Hey guys. sorry if this is not the right section. But I would like to request a user name change. Anyone know to whom I can go to in order to get a name change?


----------



## Skelletonike (Dec 20, 2014)

I think you need to have over 100 posts, but I'm not sure...
In any case, try contacting one of the global mods (green alien fellas) by PM, they should be able to help you out.


----------



## RevPokemon (Dec 20, 2014)

The current policy is the following: minor name changes are okay - major name changes are allowed only for members with a REALLY small number of posts 
Reason they stopped was due to confusion


----------



## gudenau (Dec 20, 2014)

Yah, they do not change names now.


----------



## Sicklyboy (Dec 20, 2014)

You'd have to ask a Supervisor - raulpica, tj_cool, or p1ngpong.  Probably best to contact them via PM.


----------



## lismati (Dec 20, 2014)

Hell, if I could get my name changed to Boobmaster, I'd do it any time


----------



## epicboy (Dec 20, 2014)

Okay, so if I can't change my name, can I have boobs as my avatar icon?


----------



## RevPokemon (Dec 20, 2014)

boobmaster said:


> Okay, so if I can't change my name, can I have boobs as my avatar icon?


This is a nice pair


----------



## epicboy (Dec 20, 2014)

RevPokemon said:


> This is a nice pairView attachment 13120


Lol, I don't think I wanna be the master of THOSE boobs.


----------



## RevPokemon (Dec 20, 2014)

boobmaster said:


> Lol, I don't think I wanna be the master of THOSE boobs.


Atleast they aren't fake.


----------



## epicboy (Dec 20, 2014)

RevPokemon said:


> Atleast they aren't fake.


That's probably why most men aren't attracted to them.


----------



## RevPokemon (Dec 20, 2014)

boobmaster said:


> That's probably why most men aren't attracted to them.



Who is your avi of?


----------



## epicboy (Dec 20, 2014)

RevPokemon said:


> Who is your avi of?


Idk.
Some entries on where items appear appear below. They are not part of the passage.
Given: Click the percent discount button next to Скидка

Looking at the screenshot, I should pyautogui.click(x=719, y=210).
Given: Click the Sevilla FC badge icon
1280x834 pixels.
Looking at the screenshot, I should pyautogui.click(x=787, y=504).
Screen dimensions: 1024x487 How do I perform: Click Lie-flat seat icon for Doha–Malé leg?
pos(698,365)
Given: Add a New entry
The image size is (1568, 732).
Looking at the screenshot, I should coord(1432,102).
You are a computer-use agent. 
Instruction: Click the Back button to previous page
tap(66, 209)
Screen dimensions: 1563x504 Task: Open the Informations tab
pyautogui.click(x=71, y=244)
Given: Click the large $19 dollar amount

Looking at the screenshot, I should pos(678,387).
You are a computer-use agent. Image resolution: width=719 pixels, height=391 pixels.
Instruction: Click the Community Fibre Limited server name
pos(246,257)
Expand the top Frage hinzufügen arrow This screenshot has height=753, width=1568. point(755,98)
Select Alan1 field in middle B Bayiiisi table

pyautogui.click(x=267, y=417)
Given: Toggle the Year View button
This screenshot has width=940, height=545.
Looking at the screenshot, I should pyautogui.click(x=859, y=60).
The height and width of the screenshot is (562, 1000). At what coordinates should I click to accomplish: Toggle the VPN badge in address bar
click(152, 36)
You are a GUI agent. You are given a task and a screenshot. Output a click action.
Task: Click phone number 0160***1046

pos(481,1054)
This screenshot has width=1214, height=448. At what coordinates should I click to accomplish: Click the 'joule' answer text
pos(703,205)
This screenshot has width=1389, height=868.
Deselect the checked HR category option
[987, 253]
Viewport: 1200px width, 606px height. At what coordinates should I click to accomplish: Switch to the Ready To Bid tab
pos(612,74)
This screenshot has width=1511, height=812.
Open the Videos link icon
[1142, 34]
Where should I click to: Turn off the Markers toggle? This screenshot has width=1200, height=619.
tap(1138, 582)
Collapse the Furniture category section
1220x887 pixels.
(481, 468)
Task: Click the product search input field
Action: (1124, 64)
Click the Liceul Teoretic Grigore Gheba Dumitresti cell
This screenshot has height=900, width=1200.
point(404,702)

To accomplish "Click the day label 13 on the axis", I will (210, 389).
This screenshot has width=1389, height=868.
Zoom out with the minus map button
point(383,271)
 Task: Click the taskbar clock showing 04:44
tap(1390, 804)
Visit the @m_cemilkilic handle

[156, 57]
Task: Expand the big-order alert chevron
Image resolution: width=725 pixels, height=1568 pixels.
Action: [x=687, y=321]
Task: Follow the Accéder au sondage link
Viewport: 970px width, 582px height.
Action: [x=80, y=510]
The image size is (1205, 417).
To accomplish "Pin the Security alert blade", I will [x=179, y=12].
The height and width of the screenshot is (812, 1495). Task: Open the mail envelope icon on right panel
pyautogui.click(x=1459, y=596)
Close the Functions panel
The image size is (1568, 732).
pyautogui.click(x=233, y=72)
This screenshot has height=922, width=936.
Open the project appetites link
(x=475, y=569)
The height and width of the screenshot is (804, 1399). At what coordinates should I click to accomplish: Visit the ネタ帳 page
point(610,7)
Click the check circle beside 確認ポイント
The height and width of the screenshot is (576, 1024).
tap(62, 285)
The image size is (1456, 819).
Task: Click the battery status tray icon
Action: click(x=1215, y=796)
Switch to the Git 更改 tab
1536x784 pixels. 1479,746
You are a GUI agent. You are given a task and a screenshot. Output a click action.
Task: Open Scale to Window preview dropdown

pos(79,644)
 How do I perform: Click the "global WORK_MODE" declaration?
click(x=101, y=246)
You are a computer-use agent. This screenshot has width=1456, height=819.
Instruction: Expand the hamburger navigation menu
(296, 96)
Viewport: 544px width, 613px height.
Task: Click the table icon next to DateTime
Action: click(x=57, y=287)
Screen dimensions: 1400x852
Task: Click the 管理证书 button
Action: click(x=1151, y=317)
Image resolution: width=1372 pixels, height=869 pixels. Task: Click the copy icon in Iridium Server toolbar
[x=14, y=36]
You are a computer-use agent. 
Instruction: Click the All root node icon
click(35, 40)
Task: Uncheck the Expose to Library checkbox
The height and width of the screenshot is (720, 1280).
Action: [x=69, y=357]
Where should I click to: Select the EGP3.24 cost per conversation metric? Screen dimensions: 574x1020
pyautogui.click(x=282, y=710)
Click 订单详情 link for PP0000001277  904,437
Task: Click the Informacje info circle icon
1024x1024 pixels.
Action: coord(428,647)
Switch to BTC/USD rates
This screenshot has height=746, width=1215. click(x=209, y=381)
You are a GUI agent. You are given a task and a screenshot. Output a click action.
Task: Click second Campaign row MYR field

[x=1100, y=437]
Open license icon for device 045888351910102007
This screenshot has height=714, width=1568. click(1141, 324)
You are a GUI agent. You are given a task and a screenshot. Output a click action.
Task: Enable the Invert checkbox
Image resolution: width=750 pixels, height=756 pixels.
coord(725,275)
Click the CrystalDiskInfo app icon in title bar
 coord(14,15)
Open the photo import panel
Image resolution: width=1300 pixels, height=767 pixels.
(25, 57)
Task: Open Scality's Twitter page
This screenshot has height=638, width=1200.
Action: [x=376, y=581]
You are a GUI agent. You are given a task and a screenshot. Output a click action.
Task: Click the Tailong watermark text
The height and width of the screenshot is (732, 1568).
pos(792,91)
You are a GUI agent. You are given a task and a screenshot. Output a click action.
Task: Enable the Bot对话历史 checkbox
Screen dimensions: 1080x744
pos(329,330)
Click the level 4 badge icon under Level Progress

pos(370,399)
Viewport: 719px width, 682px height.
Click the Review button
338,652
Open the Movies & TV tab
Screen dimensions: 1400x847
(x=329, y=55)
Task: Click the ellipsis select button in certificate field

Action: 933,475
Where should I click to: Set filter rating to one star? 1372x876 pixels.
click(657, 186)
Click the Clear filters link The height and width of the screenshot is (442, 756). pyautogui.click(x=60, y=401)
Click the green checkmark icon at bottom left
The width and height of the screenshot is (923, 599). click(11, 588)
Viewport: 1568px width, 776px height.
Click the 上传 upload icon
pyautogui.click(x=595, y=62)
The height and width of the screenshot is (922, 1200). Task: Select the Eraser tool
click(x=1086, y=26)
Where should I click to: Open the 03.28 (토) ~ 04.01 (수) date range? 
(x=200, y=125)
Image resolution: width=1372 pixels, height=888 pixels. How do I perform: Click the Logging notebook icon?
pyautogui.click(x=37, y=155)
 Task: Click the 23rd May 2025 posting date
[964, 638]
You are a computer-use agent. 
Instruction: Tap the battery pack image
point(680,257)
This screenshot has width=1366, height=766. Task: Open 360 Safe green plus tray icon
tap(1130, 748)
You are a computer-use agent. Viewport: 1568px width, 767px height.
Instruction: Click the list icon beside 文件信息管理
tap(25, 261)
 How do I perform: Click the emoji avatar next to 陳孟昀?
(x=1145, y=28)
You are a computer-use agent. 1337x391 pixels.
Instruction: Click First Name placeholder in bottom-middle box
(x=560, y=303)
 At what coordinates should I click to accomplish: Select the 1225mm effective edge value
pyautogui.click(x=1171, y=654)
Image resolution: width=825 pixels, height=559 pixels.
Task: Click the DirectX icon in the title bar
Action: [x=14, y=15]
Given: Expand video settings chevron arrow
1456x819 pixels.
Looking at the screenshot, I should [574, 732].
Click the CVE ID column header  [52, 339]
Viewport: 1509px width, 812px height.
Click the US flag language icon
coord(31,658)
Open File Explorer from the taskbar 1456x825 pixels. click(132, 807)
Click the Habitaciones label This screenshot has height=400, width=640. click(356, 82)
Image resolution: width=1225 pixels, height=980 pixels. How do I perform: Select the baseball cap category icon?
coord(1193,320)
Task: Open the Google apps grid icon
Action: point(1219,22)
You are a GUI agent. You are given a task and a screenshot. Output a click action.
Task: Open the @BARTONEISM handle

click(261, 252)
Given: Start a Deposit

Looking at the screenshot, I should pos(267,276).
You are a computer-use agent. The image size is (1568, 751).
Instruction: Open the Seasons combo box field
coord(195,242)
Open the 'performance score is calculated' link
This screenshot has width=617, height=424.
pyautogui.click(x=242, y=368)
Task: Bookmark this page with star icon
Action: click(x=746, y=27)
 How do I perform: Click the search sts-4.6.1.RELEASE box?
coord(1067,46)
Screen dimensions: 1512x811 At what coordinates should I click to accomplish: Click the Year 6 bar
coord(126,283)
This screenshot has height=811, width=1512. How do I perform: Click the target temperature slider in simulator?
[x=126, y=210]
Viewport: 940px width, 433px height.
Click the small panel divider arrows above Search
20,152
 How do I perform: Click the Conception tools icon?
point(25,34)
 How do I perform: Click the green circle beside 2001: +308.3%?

I just Google searches boobs and looked at images.


----------



## RevPokemon (Dec 20, 2014)

boobmaster said:


> Idk. I just Google searches boobs and looked at images.


Oh that's what I did when I found this gal


----------



## migles (Dec 21, 2014)

I vote Yes for his\her name change!


----------



## WiiCube_2013 (Dec 21, 2014)

gudenaurock said:


> Yah, they do not change names now.


 
What about if they pay with real money would they do it?


----------



## RevPokemon (Dec 21, 2014)

WiiCube_2013 said:


> What about if they pay with real money would they do it?



Depends on the $$$ as it causes confusion (although for a member under 100 posts it may not be to bad)


----------



## gudenau (Dec 21, 2014)

RevPokemon said:


> Depends on the $$$ as it causes confusion (although for a member under 100 posts it may not be to bad)


 

I wanted to remove the "rock" in my name, they said they do not do it anymore.


----------



## RevPokemon (Dec 21, 2014)

gudenaurock said:


> I wanted to remove the "rock" in my name, they said they do not do it anymore.



Well offer them a billion bucks in cash they may bend the rule


----------



## Lucifer666 (Dec 21, 2014)

RevPokemon said:


> boobmaster said:
> 
> 
> > Idk. I just Google searches boobs and looked at images.
> ...


 
jesus christ, you perverts

i wonder how awkward you must be around women


----------



## epicboy (Dec 20, 2014)

Hey guys. sorry if this is not the right section. But I would like to request a user name change. Anyone know to whom I can go to in order to get a name change?


----------



## RevPokemon (Dec 21, 2014)

Lucifer666 said:


> jesus christ, you perverts
> 
> i wonder how awkward you must be around women


Well I doubt you get much pussy if your name is Lucifer.


----------



## raulpica (Dec 30, 2014)

Skelletonike said:


> I think you need to have over 100 posts, but I'm not sure...
> In any case, try contacting one of the global mods (green alien fellas) by PM, they should be able to help you out.


The opposite, actually, you can *try* requesting it if you have UNDER 100 posts and/or have registered fairly recently. But it's still on a case-by-case basis (like some kid registering with his real name).

Anyway, thread locked.


----------